> _Document section_
┄┄┄┄┄┄┄┄┄┄┄┄┄┄┄┄┄┄┄┄
The ongoing worldwide movement of missionaries returning home and adjustments of being reassigned or released impacts mission numbers in both the short and long terms, which in turn affects the calling and assigning of new missionaries—during the COVID-19-adjustments period as well as anticipating for its conclusion.

Reshaping Missionary Work

Elder Nielson said he sees benefits to missionary work coming from missionaries facing restricted public interactions. One is they're learning how to work, serve, and teach from their own residences.

“In many areas, our missionaries are teaching with mobile devices just as many or more people than when they were going out into their homes,” he said of missions across the United States and elsewhere.

That contradicts the thought that missionary work comes to a grinding halt when the missionaries are sheltered in their apartments.

“They are actually doing missionary work in new ways that we hadn’t thought of,” he said. “It’s like this event is going to force us to learn how to use the technology that everyone has.
┄┄┄┄┄┄┄┄┄┄┄┄┄┄┄┄┄┄┄┄
> _Excerpted data_

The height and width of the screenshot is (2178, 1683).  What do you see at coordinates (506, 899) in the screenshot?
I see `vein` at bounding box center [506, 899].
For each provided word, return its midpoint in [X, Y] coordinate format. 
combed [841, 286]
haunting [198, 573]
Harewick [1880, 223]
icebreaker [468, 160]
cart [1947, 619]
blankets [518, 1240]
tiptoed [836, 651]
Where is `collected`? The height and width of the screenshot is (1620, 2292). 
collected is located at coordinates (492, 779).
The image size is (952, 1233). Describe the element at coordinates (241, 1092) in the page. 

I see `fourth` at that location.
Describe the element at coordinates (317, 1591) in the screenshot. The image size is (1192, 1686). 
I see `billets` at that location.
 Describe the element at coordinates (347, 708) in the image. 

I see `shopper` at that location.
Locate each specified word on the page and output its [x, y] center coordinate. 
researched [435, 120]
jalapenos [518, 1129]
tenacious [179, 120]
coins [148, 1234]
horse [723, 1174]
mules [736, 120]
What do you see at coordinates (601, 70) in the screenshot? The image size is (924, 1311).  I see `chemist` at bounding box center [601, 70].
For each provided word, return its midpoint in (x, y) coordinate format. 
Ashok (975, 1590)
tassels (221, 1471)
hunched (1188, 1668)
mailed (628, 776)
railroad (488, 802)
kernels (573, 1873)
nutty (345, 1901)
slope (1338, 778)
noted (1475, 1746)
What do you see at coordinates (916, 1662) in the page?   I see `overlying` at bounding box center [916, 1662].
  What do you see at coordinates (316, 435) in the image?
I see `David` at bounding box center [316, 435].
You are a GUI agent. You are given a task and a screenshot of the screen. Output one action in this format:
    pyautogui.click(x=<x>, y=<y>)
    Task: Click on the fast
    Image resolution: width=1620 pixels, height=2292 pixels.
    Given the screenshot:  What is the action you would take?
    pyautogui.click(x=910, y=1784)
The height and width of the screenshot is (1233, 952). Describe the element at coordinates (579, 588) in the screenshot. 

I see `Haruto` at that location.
┄┄┄┄┄┄┄┄┄┄┄┄┄┄┄┄┄┄┄┄
> _Complete the following_
1/ Condense the paragraph of the text on missionary work that begins "Elder Nielson said he sees benefits" into a single shorter sentence that keeps its main facts.
2/ Answer these questions from the text on missionary work, giving each answer on its own line and marking it with the matching letter:
(a) From where are missionaries learning to work, serve, and teach?
(b) With what are missionaries teaching in many areas?
(c) What thought does this teaching contradict?
3/ Extend the text on missionary work, starting after its final sentence.
The entries are separate material and have no connection to the text on missionary work.

> _Your written answers_
1/ Elder Nielson sees a benefit for missionary work in restricted public contact: missionaries are learning to work, serve, and teach from their own residences.

2/
(a) From their own residences.
(b) With mobile devices.
(c) The thought that missionary work comes to a grinding halt when the missionaries are sheltered in their apartments.

3/
“We have always wanted to do that, but our missionaries have felt the obligation to be out on the street stopping people and knocking on doors, and now we are learning there is actually a different way to do this.”

Weidman said he has spoken recently with several mission presidents in Japan, where missionaries there have been on very restricted activity for some four weeks. “Those presidents are talking about their missionaries in some cases teaching more, ministering to more members through technology. They’re finding new and different ways of staying on purpose.”

The teaching with technology and the more frequent communication with family at home—which are at a premium now with the COVID-19 pandemic—comes on the heels of First Presidency approval earlier this year for mobile devices to all missions worldwide.

“That was all approved before we even knew about the virus coming,” said Elder Nielson, adding that the rollout of that effort is still continuing in some missions.

“Whatever Comes Our Way”

Elder Nielson said he has felt reminded that life is full of trials and challenges. “We have been in a society so far where everything has been almost perfect—and this experience isn’t perfect. It’s causing us to stretch and reach down inside and do things we didn’t plan on doing before, and we need to be prepared to do whatever comes our way.

“I want everybody to know everyone is doing the best they can in uncertain circumstances, and we all really should be patient as members of the Church of Jesus Christ.”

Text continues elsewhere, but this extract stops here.